South African Journal of Geomatics
Light detection and ranging (LiDAR) technology has become a standard tool for threedimensional mapping because it offers fast rate of data acquisition with unprecedented level of accuracy. This study presents an approach to accurately extract and model building in threedimensional space from airborne laser scanning data acquired over Universiti Putra Malaysia in 2015. First, the point cloud was classified into ground and non-ground xyz points. The ground points was used to generate digital terrain model (DTM) while digital surface model (DSM) was produced from the entire point cloud. From DSM and DTM, we obtained normalise DSM (nDSM) representing the height of features above the terrain surface.
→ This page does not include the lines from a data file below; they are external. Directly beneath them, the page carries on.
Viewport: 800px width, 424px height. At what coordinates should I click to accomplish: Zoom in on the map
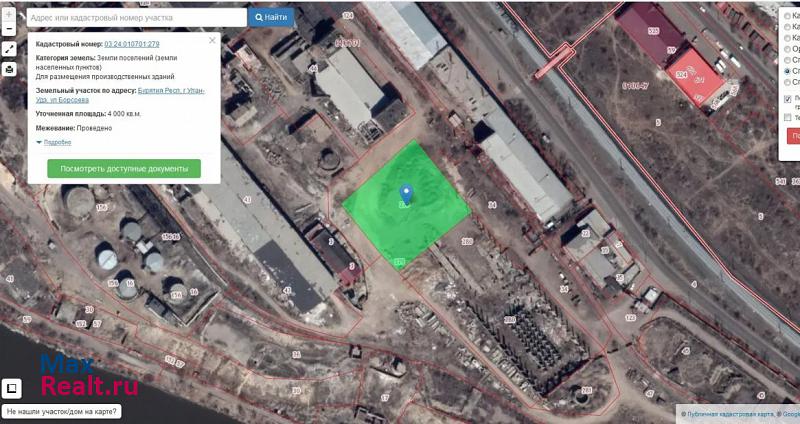coord(9,15)
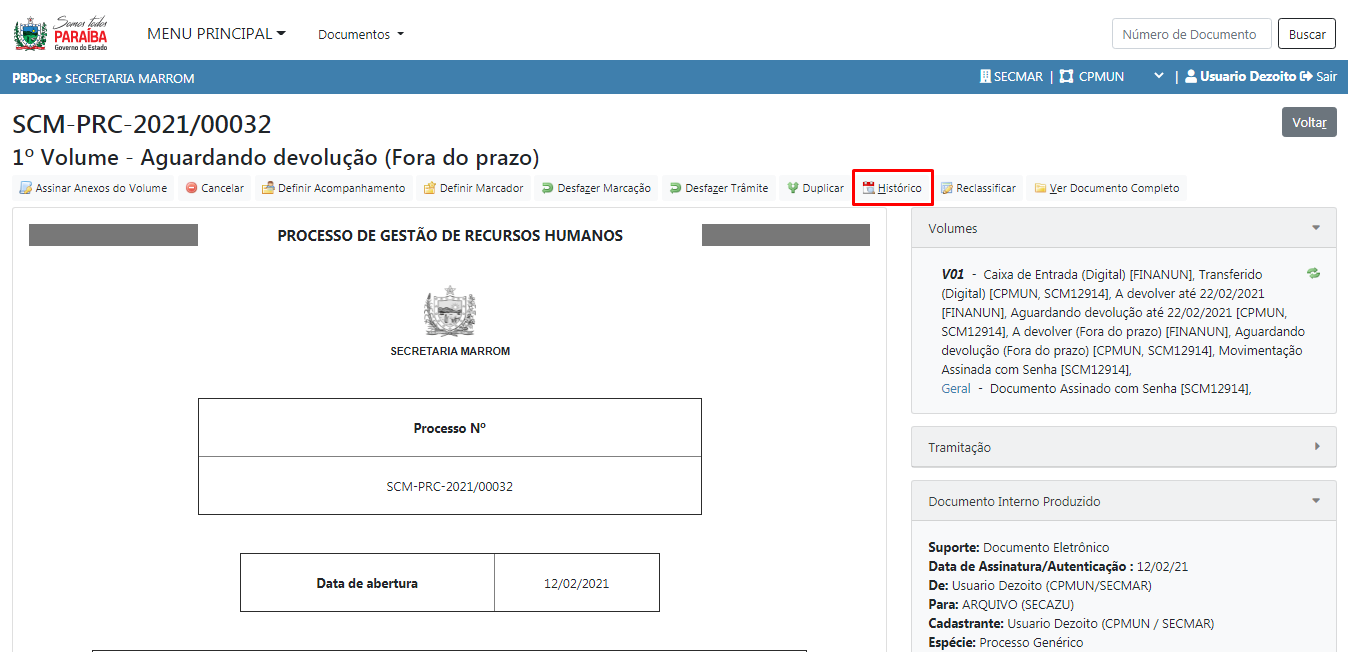Image resolution: width=1348 pixels, height=652 pixels.
Task: Click the Sair logout link
Action: coord(1318,76)
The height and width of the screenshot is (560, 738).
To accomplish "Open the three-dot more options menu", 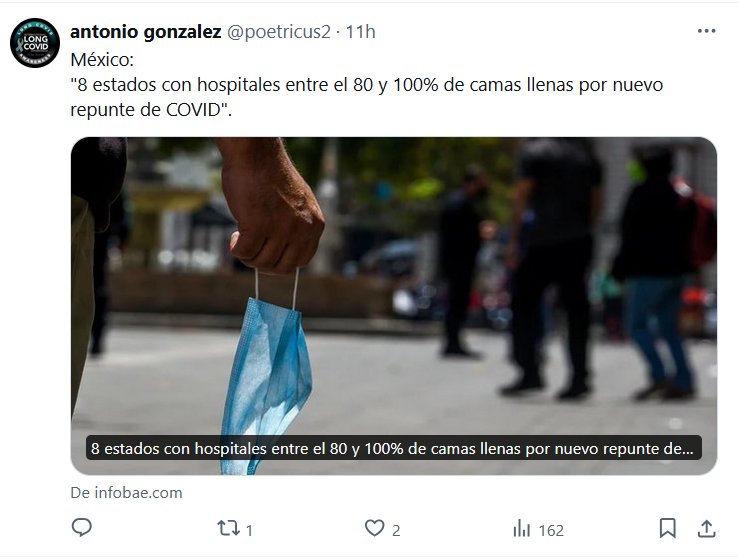I will 706,31.
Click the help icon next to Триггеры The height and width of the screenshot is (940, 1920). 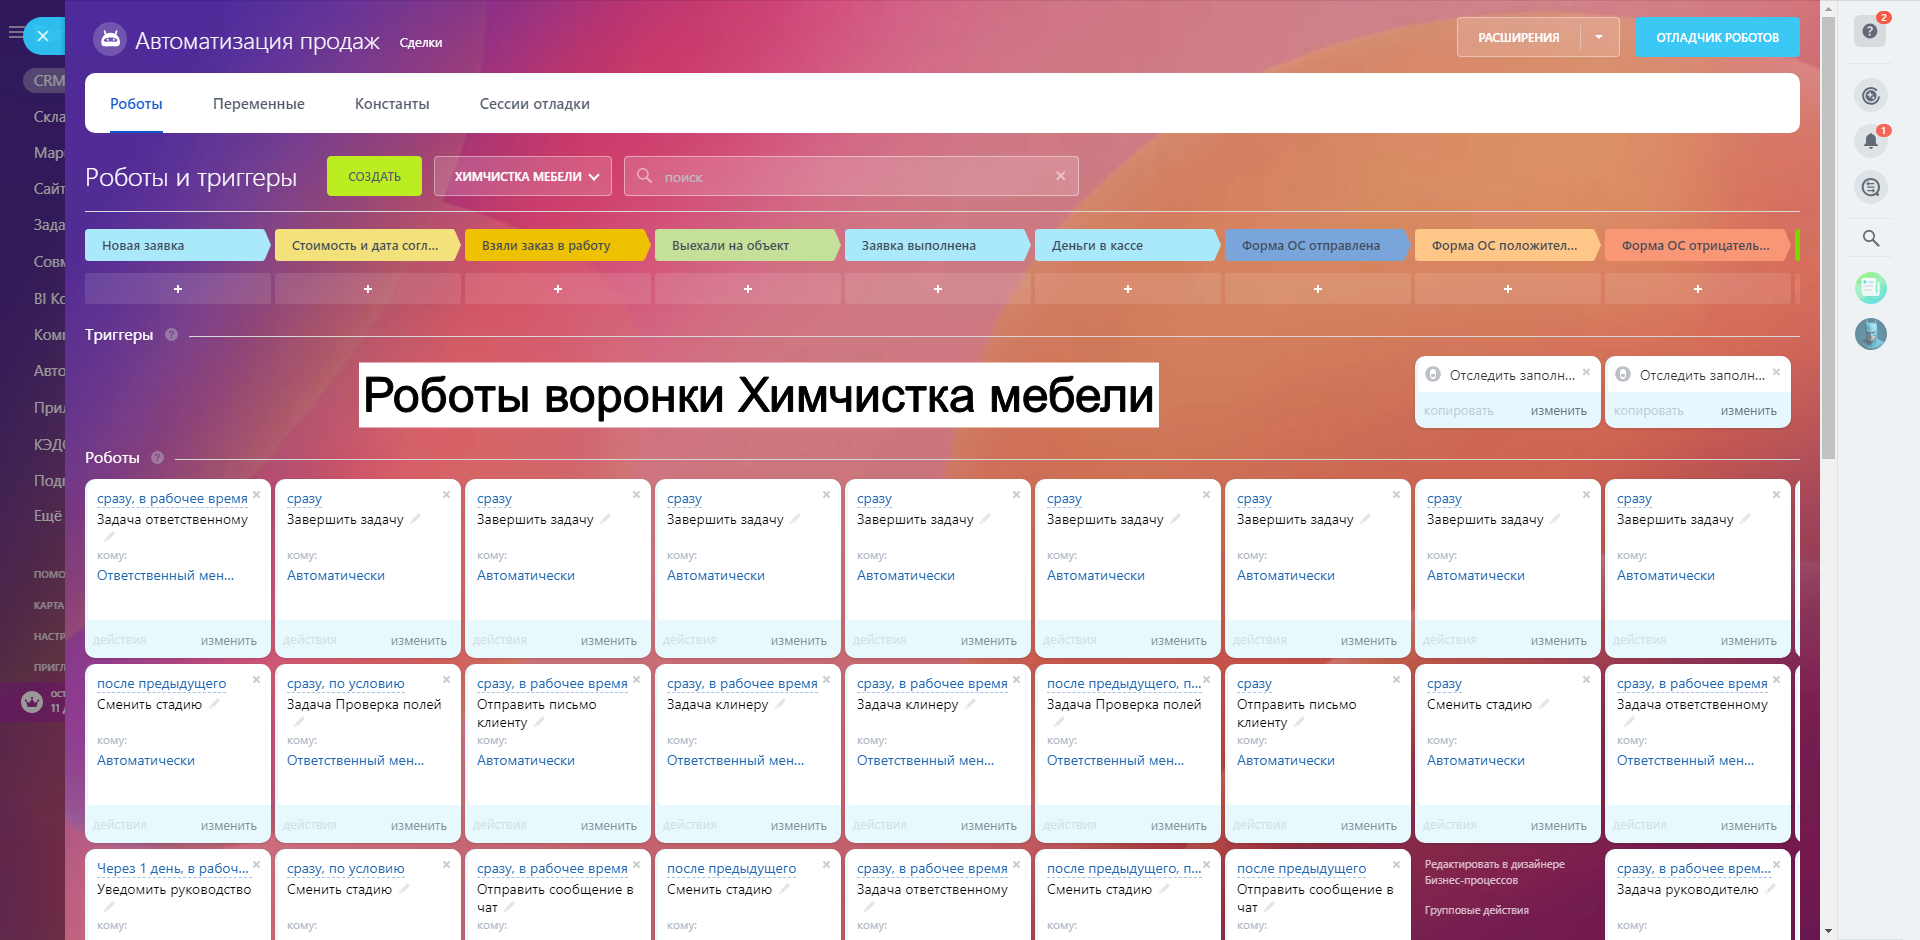pos(171,335)
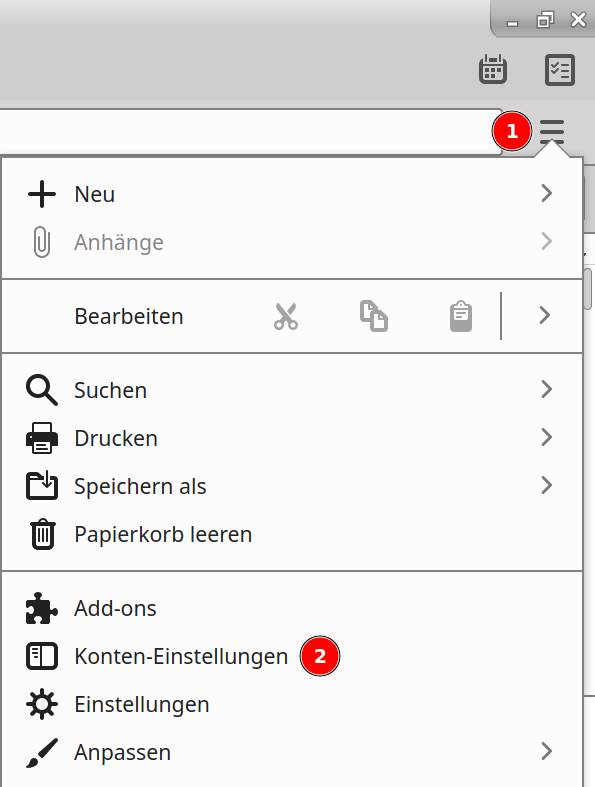The width and height of the screenshot is (595, 787).
Task: Click the puzzle piece Add-ons icon
Action: 42,608
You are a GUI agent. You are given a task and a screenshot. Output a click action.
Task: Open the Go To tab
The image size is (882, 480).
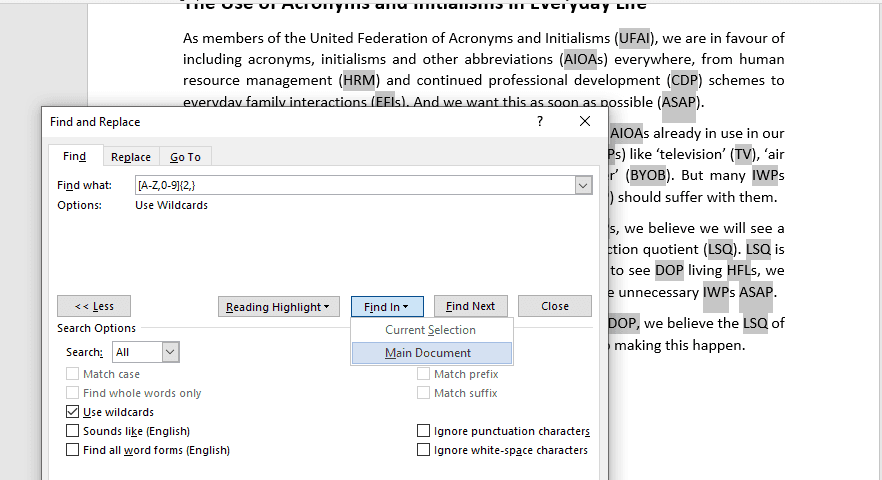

Thereafter, the DSM, DTM, nDSM, laser intensity image and orthophoto were combined as a single data file by layer stacking. After integrating the data, it was segmented into image objects using Object Based Image Analysis (OBIA) and subsequently, the resulting image object classified into four land cover classes: building, road, waterbody and pavement. Assessment of the classification accuracy produced overall accuracy and Kappa coefficient of 94.02% and 0.88 respectively. Then the extracted building footprints from the building class were further processed to generate 3D model. The model provides 3D visual perception of the spatial pattern of the buildings which is useful for simulating disaster scenario for emergency management.